Facebook Is Changing How It Ranks Videos in the News Feed

Longer content is poised for a boost

Facebook announced today that it’s changing how it ranks videos that appear in the News Feed. The social network will favor longer videos with high percent-completion rates over short-form content and long-form videos that people don’t spend much time viewing.

In a blog post explaining the updates, product manager Abhishek Bapna and research scientist Seyoung Park said long videos that viewers come close to completing could see a “slight increase in distribution.” At the same time, they said shorter videos might see a “slight dip” in the overall number of users who see them.

"The best length for a video is whatever length is required to tell a compelling story that engages people"
-Facebook product manager Abhishek Bapna and research scientist Seyoung Park

Bapna and Park said longer videos require more commitment from viewers, so completion stats can tell Facebook how “compelling” a post really is.

“As we continue to understand how our community consumes video, we’ve realized that we should therefore weight percent completion more heavily the longer a video is, to avoid penalizing longer videos,” they wrote.

The two suggested brands and media companies focus on creating videos that are relevant and engaging, rather than simply going long for the sake of length.

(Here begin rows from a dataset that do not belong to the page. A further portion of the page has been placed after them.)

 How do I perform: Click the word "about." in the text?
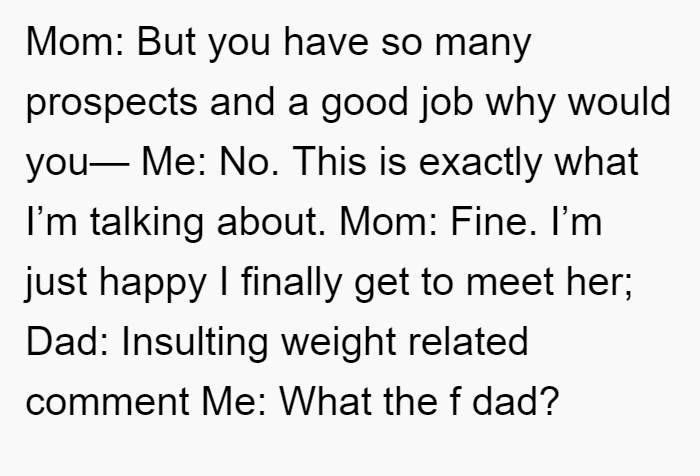coord(271,222)
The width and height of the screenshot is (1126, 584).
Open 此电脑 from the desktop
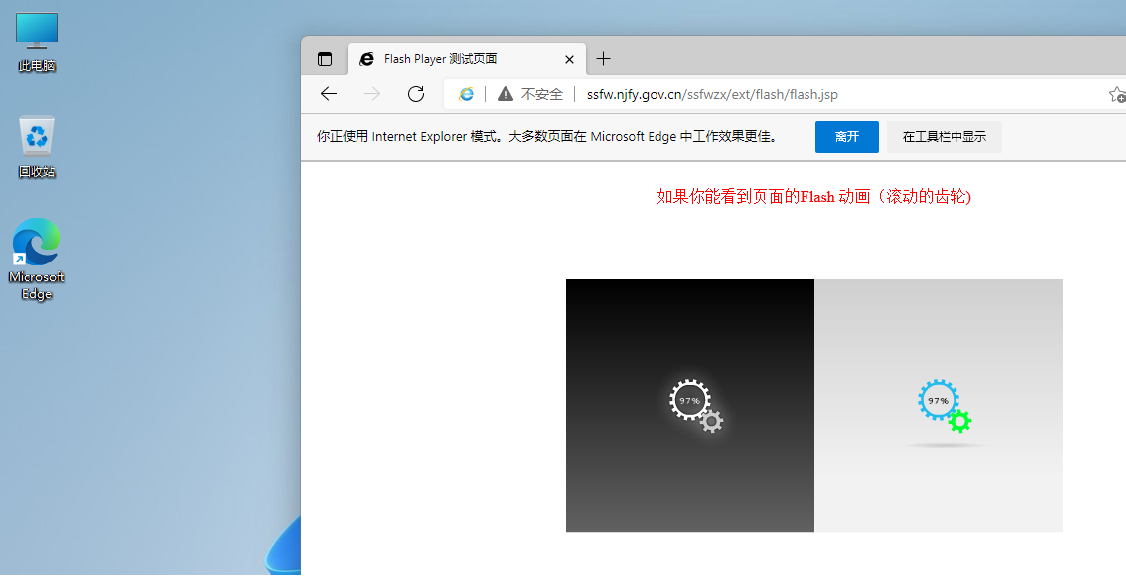pos(36,30)
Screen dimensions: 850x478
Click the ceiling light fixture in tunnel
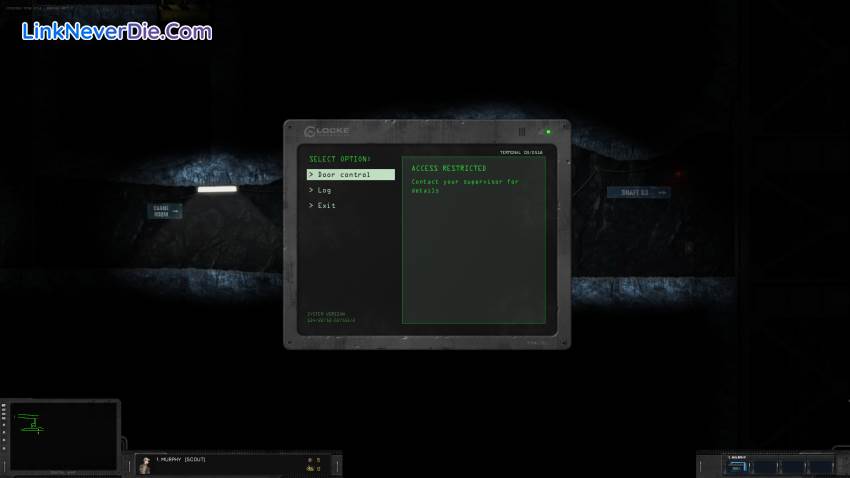217,189
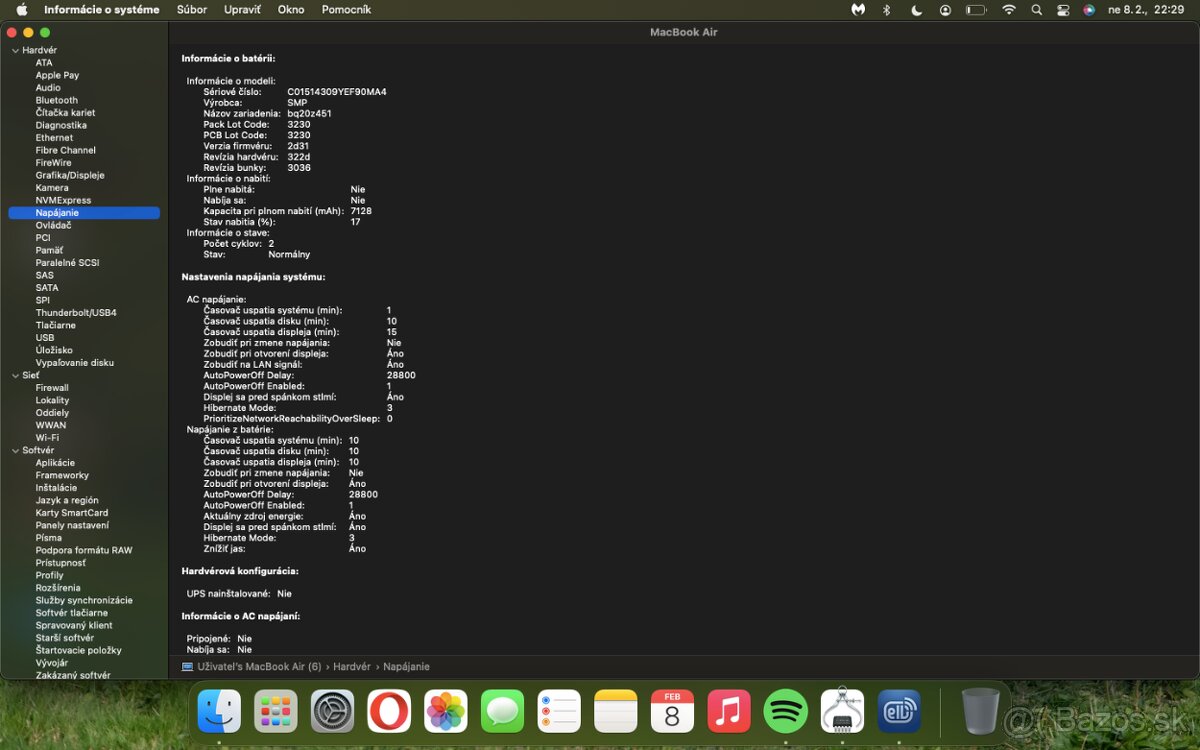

And they didn’t specify what constitutes a long video.

“The best length for a video is whatever length is required to tell a compelling story that engages people, which is likely to vary depending on the story you’re telling,” they wrote.

The changes—which will roll out gradually in the coming weeks—follow a familiar trend of Facebook tweaking its algorithm based on what it’s pushing and what people are watching. In 2015, it shifted weight to videos that prompted people to take actions like turning on sound or watching in full-screen mode. Last year, it gave more preference to Pages that used live video.

Facebook has sought to maintain the trust of advertisers since last fall, when it revealed that a video metric for marketers had been miscalculated and inflated by as much as 80 percent over a two-year period. Some of the company’s top executives have said that while the metric was “minor,” the error was a lesson in how to be transparent with the way data is calculated and communicated.